Tokenizing a String: Regular Expression & Boost Solutions

FrostScYthe · Dec 22, 2008

Hi everyone,

I'm seeking some advice on how to approach this problem, I have a query that I need to tokenize. Here are a couple of examples

(animal cat & food meat) | (animal cow) into the following array:

[ ( ][ animal ][ cat ][ & ][ food ][ meat ][ ) ][ | ][ ( ][ animal ][ cow ][ ) ]

- I want to treat all consecutive whitespace (one or more) as a delimiter.

- However the parenthesis, even though not sepparated by whitespace, should be treated as a sepparate token.

I'm wondering can this be done with regular expressions, using boost.
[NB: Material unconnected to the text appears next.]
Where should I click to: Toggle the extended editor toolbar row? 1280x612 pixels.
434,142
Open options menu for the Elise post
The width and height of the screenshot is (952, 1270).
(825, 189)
I am using this for now, but it only works for 1 whitespace as a delimiter.

Code:

boost::regex re(" ");                         			
boost::sregex_token_iterator                  			
    p(query.begin( ), query.end( ), re, -1);

Or maybe there's an easier approach I don't know, feel free to throw in ideas :)

Coin · Dec 22, 2008

I am not familiar with the exact capabilities of the Boost RE library. However if I had to do this in perl or python what I would do is make a regexp that fits the non-whitespace tokens you are trying to collect, and then tell the regexp to return a list of the matches to the regexp. (There should be some way to do this in any regexp library.)

For example the regexp:

"(\w+|\||\&|\(|\))"

The |s ensure that a token will consist of "a string of letters" or "a symbol" but that the two will not be mixed in a single match. If you applied that regexp to your string, you would receive the list of tokens you desire above.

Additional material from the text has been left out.